ACTIVITY => Using the records below, please work out how many lines contain "computer"; answer with the number alone.

DATA FOR REVIEW =>
==*==

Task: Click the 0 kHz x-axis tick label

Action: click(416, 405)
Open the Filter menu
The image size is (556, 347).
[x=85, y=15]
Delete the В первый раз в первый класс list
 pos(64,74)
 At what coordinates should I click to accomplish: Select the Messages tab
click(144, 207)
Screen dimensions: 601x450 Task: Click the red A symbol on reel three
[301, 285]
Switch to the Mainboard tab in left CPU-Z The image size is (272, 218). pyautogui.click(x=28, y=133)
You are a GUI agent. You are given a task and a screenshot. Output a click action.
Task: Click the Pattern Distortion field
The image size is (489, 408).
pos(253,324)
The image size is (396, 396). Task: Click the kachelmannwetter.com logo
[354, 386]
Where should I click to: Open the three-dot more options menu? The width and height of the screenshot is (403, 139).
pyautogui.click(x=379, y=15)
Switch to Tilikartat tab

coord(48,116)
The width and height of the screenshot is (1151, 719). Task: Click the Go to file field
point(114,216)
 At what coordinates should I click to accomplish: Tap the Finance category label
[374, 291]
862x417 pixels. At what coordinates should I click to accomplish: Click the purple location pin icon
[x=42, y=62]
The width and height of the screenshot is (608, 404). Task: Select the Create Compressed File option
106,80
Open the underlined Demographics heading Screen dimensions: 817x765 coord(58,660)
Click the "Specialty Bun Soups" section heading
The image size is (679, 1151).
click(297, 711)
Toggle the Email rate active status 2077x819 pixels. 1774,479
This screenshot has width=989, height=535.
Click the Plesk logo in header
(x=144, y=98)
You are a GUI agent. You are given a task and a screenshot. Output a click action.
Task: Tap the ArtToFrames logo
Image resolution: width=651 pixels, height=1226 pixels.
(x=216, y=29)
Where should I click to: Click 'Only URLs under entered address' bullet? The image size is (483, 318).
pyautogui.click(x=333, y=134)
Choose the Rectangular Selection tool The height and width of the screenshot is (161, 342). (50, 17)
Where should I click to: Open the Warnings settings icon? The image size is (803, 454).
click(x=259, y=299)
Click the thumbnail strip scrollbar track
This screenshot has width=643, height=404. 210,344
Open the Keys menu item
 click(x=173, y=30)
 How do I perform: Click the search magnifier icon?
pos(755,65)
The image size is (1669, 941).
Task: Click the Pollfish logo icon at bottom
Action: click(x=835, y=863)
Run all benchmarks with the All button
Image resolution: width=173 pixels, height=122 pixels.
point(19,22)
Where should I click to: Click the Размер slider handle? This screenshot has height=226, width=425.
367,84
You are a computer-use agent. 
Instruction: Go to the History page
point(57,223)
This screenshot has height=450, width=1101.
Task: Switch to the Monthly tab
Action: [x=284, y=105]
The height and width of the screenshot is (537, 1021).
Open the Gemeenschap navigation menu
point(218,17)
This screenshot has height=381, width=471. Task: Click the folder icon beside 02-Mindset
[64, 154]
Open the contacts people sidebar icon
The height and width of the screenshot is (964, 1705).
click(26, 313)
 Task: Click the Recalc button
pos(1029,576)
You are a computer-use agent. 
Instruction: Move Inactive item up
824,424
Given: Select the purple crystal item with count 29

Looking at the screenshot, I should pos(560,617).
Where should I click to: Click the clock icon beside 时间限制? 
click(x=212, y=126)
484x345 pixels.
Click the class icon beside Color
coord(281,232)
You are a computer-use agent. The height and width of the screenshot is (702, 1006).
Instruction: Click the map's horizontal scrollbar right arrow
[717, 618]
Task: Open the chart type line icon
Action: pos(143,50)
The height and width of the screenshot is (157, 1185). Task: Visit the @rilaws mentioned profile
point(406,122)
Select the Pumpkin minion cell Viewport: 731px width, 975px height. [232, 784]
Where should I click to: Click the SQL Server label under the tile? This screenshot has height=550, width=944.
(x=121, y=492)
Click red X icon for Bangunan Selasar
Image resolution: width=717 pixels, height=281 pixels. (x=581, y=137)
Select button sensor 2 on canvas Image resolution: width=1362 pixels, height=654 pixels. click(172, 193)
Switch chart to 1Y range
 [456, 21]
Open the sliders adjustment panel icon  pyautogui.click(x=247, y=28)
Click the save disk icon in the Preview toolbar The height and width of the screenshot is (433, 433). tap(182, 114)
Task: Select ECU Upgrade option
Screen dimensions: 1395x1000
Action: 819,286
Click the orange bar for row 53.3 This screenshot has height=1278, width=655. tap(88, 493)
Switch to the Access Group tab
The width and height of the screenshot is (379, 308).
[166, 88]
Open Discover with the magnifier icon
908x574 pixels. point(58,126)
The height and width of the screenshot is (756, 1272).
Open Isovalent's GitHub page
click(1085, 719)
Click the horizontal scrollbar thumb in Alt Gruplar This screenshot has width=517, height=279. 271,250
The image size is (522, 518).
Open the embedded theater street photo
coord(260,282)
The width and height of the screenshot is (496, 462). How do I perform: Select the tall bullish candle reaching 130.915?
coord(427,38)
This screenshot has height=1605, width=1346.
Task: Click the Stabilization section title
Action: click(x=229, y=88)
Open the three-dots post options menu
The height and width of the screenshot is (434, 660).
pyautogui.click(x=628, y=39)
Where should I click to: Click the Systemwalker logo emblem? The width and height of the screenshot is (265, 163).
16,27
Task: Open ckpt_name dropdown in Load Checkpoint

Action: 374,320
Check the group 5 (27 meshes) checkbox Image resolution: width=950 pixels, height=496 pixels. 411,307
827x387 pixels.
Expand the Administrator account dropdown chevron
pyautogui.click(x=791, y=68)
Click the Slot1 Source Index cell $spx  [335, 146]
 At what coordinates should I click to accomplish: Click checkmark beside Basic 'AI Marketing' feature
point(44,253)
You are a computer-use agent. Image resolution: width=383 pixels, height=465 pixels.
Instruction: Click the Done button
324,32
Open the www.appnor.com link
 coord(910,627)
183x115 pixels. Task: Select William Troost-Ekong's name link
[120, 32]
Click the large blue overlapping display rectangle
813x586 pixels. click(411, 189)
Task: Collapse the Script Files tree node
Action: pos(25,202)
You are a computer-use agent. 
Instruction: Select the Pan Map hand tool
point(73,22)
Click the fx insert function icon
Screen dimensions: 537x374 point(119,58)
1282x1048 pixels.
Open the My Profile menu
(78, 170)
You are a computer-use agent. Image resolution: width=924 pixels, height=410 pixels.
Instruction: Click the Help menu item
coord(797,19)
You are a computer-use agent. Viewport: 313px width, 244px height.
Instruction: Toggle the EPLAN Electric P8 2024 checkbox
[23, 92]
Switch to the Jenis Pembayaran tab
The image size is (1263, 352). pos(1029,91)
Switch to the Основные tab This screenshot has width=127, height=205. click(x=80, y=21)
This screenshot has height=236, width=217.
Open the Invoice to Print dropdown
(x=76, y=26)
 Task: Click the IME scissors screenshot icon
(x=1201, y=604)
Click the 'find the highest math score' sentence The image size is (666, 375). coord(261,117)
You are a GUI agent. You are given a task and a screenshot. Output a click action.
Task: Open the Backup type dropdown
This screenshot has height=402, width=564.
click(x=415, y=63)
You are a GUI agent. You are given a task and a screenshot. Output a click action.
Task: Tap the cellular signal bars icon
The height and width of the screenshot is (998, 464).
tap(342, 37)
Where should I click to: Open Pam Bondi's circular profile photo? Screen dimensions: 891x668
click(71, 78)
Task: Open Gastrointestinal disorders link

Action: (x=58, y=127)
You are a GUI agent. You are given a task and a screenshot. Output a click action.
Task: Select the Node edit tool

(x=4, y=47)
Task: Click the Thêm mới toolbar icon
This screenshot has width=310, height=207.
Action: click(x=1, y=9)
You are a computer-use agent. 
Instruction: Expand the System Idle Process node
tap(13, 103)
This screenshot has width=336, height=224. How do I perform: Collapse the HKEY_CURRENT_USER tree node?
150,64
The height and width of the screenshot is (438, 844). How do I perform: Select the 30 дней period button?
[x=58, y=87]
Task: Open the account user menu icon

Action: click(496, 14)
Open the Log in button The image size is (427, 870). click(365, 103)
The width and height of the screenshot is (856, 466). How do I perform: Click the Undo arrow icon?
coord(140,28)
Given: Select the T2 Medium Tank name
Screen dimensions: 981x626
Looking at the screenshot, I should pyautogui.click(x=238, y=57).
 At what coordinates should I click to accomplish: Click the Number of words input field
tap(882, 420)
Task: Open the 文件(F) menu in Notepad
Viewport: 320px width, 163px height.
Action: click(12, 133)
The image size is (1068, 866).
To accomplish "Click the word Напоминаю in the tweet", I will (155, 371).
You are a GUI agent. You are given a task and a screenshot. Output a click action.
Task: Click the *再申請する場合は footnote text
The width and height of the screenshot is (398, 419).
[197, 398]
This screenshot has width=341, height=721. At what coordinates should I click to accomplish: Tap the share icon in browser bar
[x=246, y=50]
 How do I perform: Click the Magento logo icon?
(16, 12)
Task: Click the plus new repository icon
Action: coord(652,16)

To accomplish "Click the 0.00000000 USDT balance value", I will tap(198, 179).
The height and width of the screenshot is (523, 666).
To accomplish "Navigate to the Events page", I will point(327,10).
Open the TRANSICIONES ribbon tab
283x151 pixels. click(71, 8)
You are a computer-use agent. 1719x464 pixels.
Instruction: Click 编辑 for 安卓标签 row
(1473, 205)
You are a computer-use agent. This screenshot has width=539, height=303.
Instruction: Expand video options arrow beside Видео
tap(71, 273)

==*==

RESULT OF THIS EXERCISE => 10